D was over from Karachi and we did two reasonably quiet dinners, both of us being inundated with work The first involved D, me, a Pakhtun banker from Peshawar and a journalist formerly from Karachi. Dinner 2 involved D, me, an Italian Pakistani, a South African economist and a Karachi businessperson. All these men are gay. The wonderful thing about homosexuality is that it cuts through the various divides that exist in Pakistan and brings together an eclectic mix of people. Considerations like age, province, social class, educational background etc. become fairly meaningless. Sexuality is the common denominator, the glue which brings it all together. The mix can either be a mélange or a biryani depending on how you blend the basics.

The sexuality-as-glue formula has pros and cons. The big pro is that I end up meeting people I would “normally” never have met in my work or my social life. My metro hetero friends are always going on about the “interesting” people I have around me. The big downside of the sexuality/common denominator is that sometimes it takes a little more than being gay to bring you closer to someone you really like. Gay chalk and gay cheese still retain their essential otherness.

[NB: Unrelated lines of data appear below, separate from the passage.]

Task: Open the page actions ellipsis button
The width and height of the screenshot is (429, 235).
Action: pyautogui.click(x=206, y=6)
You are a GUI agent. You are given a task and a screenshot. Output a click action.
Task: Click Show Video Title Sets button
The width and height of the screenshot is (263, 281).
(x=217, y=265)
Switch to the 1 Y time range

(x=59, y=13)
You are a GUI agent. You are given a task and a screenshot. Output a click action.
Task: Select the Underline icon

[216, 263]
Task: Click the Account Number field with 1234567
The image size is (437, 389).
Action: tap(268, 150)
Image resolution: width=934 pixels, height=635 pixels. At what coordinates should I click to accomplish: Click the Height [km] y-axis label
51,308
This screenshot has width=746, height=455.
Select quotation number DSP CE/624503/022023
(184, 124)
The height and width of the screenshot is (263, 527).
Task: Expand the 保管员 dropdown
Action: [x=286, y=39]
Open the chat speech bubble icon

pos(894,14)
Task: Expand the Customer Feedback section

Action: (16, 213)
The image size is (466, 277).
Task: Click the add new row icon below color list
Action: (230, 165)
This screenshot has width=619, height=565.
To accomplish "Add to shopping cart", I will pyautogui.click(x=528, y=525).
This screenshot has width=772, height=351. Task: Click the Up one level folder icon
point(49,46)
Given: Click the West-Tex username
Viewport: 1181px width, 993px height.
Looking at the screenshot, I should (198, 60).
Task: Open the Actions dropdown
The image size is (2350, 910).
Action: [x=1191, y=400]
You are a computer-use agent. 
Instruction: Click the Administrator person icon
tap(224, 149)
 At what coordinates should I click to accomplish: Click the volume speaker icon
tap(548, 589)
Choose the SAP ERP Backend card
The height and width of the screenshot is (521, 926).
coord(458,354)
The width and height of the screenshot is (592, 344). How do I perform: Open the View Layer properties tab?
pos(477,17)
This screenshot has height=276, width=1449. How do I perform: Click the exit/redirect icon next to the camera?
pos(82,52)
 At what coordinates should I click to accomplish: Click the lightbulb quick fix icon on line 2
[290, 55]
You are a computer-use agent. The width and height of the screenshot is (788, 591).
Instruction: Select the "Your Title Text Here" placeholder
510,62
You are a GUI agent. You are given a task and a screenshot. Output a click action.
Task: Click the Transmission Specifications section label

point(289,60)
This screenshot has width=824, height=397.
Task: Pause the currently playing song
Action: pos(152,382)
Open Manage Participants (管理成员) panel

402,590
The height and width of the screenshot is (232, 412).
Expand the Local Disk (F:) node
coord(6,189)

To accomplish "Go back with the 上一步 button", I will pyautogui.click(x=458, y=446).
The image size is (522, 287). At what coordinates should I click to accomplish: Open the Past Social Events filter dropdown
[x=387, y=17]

In the long run, I’d sooner take the risk and have the possibility of meeting new people.

Urban Pakistani life tends to work in a series of bell jars. There is really no café culture at work (though Karachi is bravely on its way there). Bars are out of the question. Strangers rarely strike up conversations with each other. Hey. People don't even smile at each other. There is a social complacency at work – married couples being the worst offenders. Decades later, many continue to hang out with school friends. A bit like having one’s youth lacquered or bronzed- the school yard dynamic crazily foisted onto a much later era. Hang on. It is in this sense that gay life has distinct advantages. Social freedom prevails. Things like this put the happy into gay. Peace.


Blogger Jalal said...

So, will I be invited to dinners when I am in Islamabad?

9:15 am  
Blogger Uber Homme said...

But ofcourse :)

11:47 am  
Blogger Sin said...

Speaking of, give me a call sometime this weekend, or let me know when is a good time to call you. Am thinking of flying up for a week or so to Lahore and then coming to Islamabad to see you as well.

2:51 pm  
Blogger Uber Homme said...

Aye Aye. Will do. I am DESPERATE to come to Karachi but seem to be desperately stuck here with loads of work. Off to London and Paris around April 20.